もっと 詳しい説明は,オーロラと磁気嵐の科学で説明するので,そちらを参照していただきますまが,太陽面から放出される爆発物のエネルギーが大きいほど,磁気嵐も激しく,オ−ロラ活動も活発になること は確かです。オ−ロラと磁気嵐との関係について調べた結果,高緯度の磁気嵐,特に短い時間スケールの地磁気変動(サブスト−ム)と非常によく対応していることも明らかなっ ています。
磁気嵐は,磁気圏(赤道環電流)や電離層(電離層電流)に流れる電流によって説明することができます。オ−ロラは,磁力線に添った電流(沿磁力線電流)で説明できると考えられているのです。この沿磁力線電流を担っているのは電子や+イオンであり,故郷は太陽から放出されたものではなく,磁気圏尾部で発生するエネルギー開放と関係して,磁気圏や電離層に存在していた電子や+イオンが加速されたものと考えられているのです。

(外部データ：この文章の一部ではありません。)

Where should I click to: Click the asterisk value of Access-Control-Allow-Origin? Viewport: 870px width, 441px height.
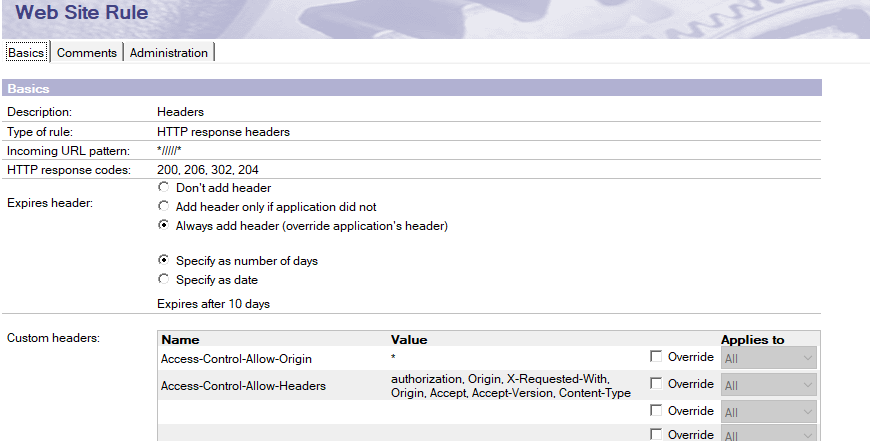coord(394,357)
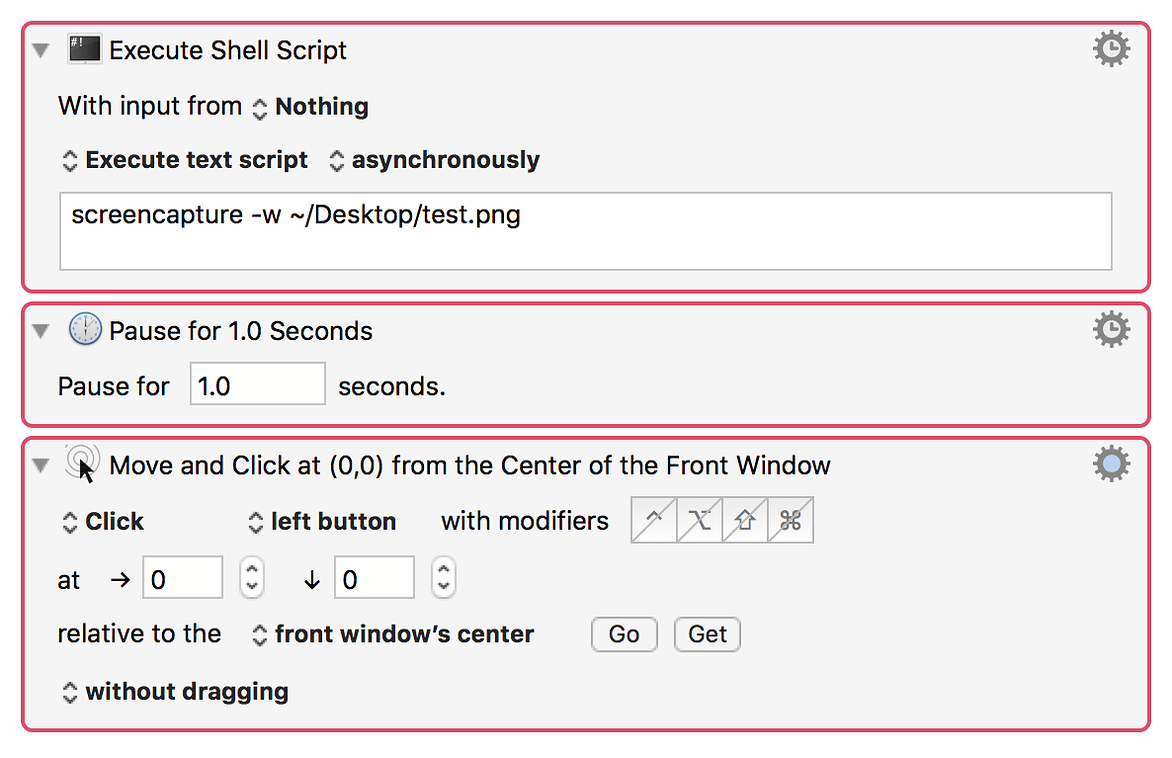
Task: Click the Execute Shell Script terminal icon
Action: [x=85, y=50]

オーロラ活動が激しくなったり,静かになったりするのも,沿磁力線電流が激しくなったり,静かになったり,電流をつくっている電子や+イオンのエネルギーが高くなったり,低くなったりするためと考えてよいでしょう。オーロラ活動が太陽から放出されるエネルギーと関係しているということは,沿磁力線電流を構成している電子や+イオンのエネルギーの値や量が支配されているということです。太陽活動のエネルギーがどのようにしてオーロラを光らせる電子や+イオンのエネルギーに変換されるのか? これがオーロラの謎解きなのです。